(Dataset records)
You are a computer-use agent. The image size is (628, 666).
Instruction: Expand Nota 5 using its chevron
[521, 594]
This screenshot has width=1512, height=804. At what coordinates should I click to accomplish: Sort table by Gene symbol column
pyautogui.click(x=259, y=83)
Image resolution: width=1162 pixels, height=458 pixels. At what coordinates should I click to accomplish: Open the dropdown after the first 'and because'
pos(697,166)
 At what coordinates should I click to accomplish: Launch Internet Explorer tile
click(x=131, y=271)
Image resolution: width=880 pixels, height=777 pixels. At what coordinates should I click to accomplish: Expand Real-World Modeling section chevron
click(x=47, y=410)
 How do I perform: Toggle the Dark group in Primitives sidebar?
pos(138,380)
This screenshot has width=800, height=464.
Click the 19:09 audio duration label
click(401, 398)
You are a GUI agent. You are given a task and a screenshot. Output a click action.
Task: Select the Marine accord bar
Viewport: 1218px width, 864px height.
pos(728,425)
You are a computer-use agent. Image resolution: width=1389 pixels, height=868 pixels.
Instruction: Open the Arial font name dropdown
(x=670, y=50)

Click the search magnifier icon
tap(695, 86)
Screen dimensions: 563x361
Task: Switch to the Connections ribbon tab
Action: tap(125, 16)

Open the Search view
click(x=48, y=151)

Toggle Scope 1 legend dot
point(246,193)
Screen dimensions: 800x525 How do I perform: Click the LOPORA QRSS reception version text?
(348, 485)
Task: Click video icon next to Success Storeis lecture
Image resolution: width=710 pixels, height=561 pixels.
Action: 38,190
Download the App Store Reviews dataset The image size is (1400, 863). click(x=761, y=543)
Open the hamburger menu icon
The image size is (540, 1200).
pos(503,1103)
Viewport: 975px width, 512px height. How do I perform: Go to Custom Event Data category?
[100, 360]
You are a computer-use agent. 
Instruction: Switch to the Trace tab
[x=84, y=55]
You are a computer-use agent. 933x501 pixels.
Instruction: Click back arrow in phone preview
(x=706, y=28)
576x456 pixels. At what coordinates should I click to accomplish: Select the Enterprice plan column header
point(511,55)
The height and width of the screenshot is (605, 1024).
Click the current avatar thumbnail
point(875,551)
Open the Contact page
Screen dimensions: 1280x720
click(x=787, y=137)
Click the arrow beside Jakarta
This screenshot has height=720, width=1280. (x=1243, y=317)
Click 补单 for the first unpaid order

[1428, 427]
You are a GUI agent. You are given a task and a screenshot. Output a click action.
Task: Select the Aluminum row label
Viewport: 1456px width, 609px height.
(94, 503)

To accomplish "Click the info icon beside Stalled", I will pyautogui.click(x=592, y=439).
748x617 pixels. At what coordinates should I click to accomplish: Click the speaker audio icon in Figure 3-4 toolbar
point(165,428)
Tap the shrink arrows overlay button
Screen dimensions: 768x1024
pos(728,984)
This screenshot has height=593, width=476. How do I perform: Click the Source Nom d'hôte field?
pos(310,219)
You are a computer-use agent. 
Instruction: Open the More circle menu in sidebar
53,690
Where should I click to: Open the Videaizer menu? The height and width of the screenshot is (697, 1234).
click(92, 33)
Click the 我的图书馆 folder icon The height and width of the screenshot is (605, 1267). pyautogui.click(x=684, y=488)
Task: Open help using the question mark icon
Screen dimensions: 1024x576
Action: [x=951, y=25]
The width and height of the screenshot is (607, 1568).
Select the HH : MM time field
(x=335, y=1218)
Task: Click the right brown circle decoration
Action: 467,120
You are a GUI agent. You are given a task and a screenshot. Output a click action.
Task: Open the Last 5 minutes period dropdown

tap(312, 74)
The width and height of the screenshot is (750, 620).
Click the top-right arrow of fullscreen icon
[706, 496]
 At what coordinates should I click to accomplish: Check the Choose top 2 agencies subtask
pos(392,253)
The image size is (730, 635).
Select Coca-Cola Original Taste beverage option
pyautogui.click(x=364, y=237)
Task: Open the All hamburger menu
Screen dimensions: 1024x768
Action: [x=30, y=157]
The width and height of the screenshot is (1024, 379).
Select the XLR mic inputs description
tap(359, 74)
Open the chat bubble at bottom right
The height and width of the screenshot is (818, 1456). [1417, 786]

◆ What you should do
The data above should be returned exactly as written.

◆ Worked solution
You are a computer-use agent. The image size is (628, 666).
Instruction: Expand Nota 5 using its chevron
[521, 594]
This screenshot has width=1512, height=804. At what coordinates should I click to accomplish: Sort table by Gene symbol column
pyautogui.click(x=259, y=83)
Image resolution: width=1162 pixels, height=458 pixels. At what coordinates should I click to accomplish: Open the dropdown after the first 'and because'
pos(697,166)
 At what coordinates should I click to accomplish: Launch Internet Explorer tile
click(x=131, y=271)
Image resolution: width=880 pixels, height=777 pixels. At what coordinates should I click to accomplish: Expand Real-World Modeling section chevron
click(x=47, y=410)
 How do I perform: Toggle the Dark group in Primitives sidebar?
pos(138,380)
This screenshot has width=800, height=464.
Click the 19:09 audio duration label
click(401, 398)
You are a GUI agent. You are given a task and a screenshot. Output a click action.
Task: Select the Marine accord bar
Viewport: 1218px width, 864px height.
pos(728,425)
You are a computer-use agent. Image resolution: width=1389 pixels, height=868 pixels.
Instruction: Open the Arial font name dropdown
(x=670, y=50)

Click the search magnifier icon
tap(695, 86)
Screen dimensions: 563x361
Task: Switch to the Connections ribbon tab
Action: tap(125, 16)

Open the Search view
click(x=48, y=151)

Toggle Scope 1 legend dot
point(246,193)
Screen dimensions: 800x525 How do I perform: Click the LOPORA QRSS reception version text?
(348, 485)
Task: Click video icon next to Success Storeis lecture
Image resolution: width=710 pixels, height=561 pixels.
Action: 38,190
Download the App Store Reviews dataset The image size is (1400, 863). click(x=761, y=543)
Open the hamburger menu icon
The image size is (540, 1200).
pos(503,1103)
Viewport: 975px width, 512px height. How do I perform: Go to Custom Event Data category?
[100, 360]
You are a computer-use agent. 
Instruction: Switch to the Trace tab
[x=84, y=55]
You are a computer-use agent. 933x501 pixels.
Instruction: Click back arrow in phone preview
(x=706, y=28)
576x456 pixels. At what coordinates should I click to accomplish: Select the Enterprice plan column header
point(511,55)
The height and width of the screenshot is (605, 1024).
Click the current avatar thumbnail
point(875,551)
Open the Contact page
Screen dimensions: 1280x720
click(x=787, y=137)
Click the arrow beside Jakarta
This screenshot has height=720, width=1280. (x=1243, y=317)
Click 补单 for the first unpaid order

[1428, 427]
You are a GUI agent. You are given a task and a screenshot. Output a click action.
Task: Select the Aluminum row label
Viewport: 1456px width, 609px height.
(94, 503)

To accomplish "Click the info icon beside Stalled", I will pyautogui.click(x=592, y=439).
748x617 pixels. At what coordinates should I click to accomplish: Click the speaker audio icon in Figure 3-4 toolbar
point(165,428)
Tap the shrink arrows overlay button
Screen dimensions: 768x1024
pos(728,984)
This screenshot has height=593, width=476. How do I perform: Click the Source Nom d'hôte field?
pos(310,219)
You are a computer-use agent. 
Instruction: Open the More circle menu in sidebar
53,690
Where should I click to: Open the Videaizer menu? The height and width of the screenshot is (697, 1234).
click(92, 33)
Click the 我的图书馆 folder icon The height and width of the screenshot is (605, 1267). pyautogui.click(x=684, y=488)
Task: Open help using the question mark icon
Screen dimensions: 1024x576
Action: [x=951, y=25]
The width and height of the screenshot is (607, 1568).
Select the HH : MM time field
(x=335, y=1218)
Task: Click the right brown circle decoration
Action: 467,120
You are a GUI agent. You are given a task and a screenshot. Output a click action.
Task: Open the Last 5 minutes period dropdown

tap(312, 74)
The width and height of the screenshot is (750, 620).
Click the top-right arrow of fullscreen icon
[706, 496]
 At what coordinates should I click to accomplish: Check the Choose top 2 agencies subtask
pos(392,253)
The image size is (730, 635).
Select Coca-Cola Original Taste beverage option
pyautogui.click(x=364, y=237)
Task: Open the All hamburger menu
Screen dimensions: 1024x768
Action: [x=30, y=157]
The width and height of the screenshot is (1024, 379).
Select the XLR mic inputs description
tap(359, 74)
Open the chat bubble at bottom right
The height and width of the screenshot is (818, 1456). [1417, 786]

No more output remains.